More than 14,000 feet above the bustling metro area, Mount Rainier confers a sense of calm and appreciation for the wonders of the Earth. But this glowing landmark, as the most heavily glaciated mountain in the Lower 48, also serves as a reminder of profound changes taking place before our eyes. We are bearing witness to the end of ice in Washington’s national parks.
For more than a century, Mount Rainier National Park has kept its cool by reflecting solar radiation off the white glacier surfaces and back up into the atmosphere. But as rising temperatures cause glaciers to thin and recede, the newly exposed darker rocks absorb the heat and accelerate glacial melt. Since 1970, Mount Rainier’s glaciers have lost 18% of their volume. Over the last decade, these glaciers have been melting at six times the historic rate, causing damaging floods.
Across Puget Sound and above the rain forest of Olympic National Park, the mid-elevation glaciers are not as cold and protected as the high-altitude glaciers of Rainier. A 2009 inventory of Olympic National Park glaciers showed that over 27 years, 82 glaciers have disappeared. Fewer than 184 glaciers remain in the park, and diminishing melt water has caused the Quinault River to reach record lows.
Amid the most glacially populated region of the state, North Cascades National Park would appear to be enriched by its 312 glaciers. But over the last century, those icefields have thinned, and in many cases, disappeared to 44% of their former size.
As changing climate increasingly warms snow to rain and speeds glacier melt up high in Washington’s three national parks, the frozen and flowing remnants of the Pleistocene will soon be replaced by rocky moonscapes. A drive through Rainier National Park reveals many huge, moraine-filled streambeds — empty of vegetation as if annihilated by a convoy of bulldozers — as glaciers have retreated out of sight up the mountain.
Collectively, the 2 million acres of Mount Rainier, Olympic and North Cascades National Parks offer us the opportunity to reconnect with the natural world, while serving as a refuge for fauna and flora threatened by habitat loss. These parks also are filled with old-growth forests that absorb the carbon dioxide that would otherwise add to the greenhouse gases heating up the earth.
Yet even the abundance of forests and reflective glaciers is scant protection, because national parks are more fragile and susceptible to deleterious effects of climate change. According to a recent University of California, Berkeley, study, many U.S. national parks warmed an average 1.8 degrees Fahrenheit from 1885 -2010, which is twice the average rate in the rest of the country. We know this in part because climate trends have been monitored in parks like Rainier since its establishment in 1899.

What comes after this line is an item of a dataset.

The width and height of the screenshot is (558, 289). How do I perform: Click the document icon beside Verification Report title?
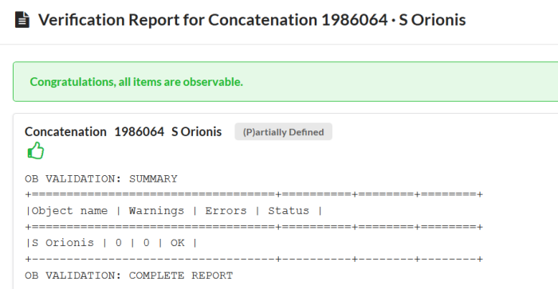click(22, 20)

In the contiguous U.S., Washington happens to be the most glaciated state. Of the 173 square miles of glaciers found in Washington, Rainier, Olympic and North Cascades National Parks contain most of the ice — more than 600 glaciers’ worth.
Both glaciers and humankind need the frozen moisture. While lately it has fallen through a miasma of gray rainclouds, up high, the snow replenishes glaciers and will keep the lifts spinning and skiers turning. Come midsummer, like a good savings account, when Mounts Rainier and Olympus and Goode and other glaciated peaks release the winter’s savings, the vineyards from the Olympic Peninsula to the abundant orchards of Eastern Washington get to spend it.

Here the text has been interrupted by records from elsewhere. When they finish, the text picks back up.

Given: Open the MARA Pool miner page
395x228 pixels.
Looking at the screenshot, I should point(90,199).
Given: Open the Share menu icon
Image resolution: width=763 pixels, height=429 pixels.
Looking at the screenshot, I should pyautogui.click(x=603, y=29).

The salmon and the fishermen, along with the dairy and poultry farms, need this snow and these glaciers. So do the river runners. But the principal snow banks are now overdrawn, despite a relatively wet and snowy period over the last 35 years in Washington. So the good news is that this wet weather trend has held glacial loss to a minimum compared to other areas of the U.S. But according to a study published by scientists in the Geophysical Research Letters earlier this year, it’s “very unlikely to see that [wet] trend continue.”

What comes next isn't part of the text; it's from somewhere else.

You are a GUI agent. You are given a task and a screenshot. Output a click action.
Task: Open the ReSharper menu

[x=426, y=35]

As some Washington, D.C., lawmakers continue to resist climate-change reforms, in the interim we must speak out and support local efforts to further reduce greenhouse gas emissions. This year, the Evergreen state’s legislation to reduce carbon in vehicle fuels failed but may get a vote in the New Year. Meanwhile, the recently passed Clean Energy Transformation Act commits Washington to an electricity supply without greenhouse-gas emissions by 2045, showing the sort of leadership desperately needed nationwide.
Heralded as one of the snowiest places on Earth, Mount Rainier (named after the 18th century Rear Admiral Peter Rainier) is a lighthouse to all that is wild and beautiful. Yet increasing temperatures have already changed snowfall patterns — the mountain is in fact becoming “rainier.” While developing a precise timeline for the evolution of Washington’s high glaciers is tricky, in adjoining Montana, many scientists agree that Glacier National Park will lose its ice as soon as 2030. Without significant intervention, the once luminescent glaciers of Washington’s national parks will likely be gone before the century’s end.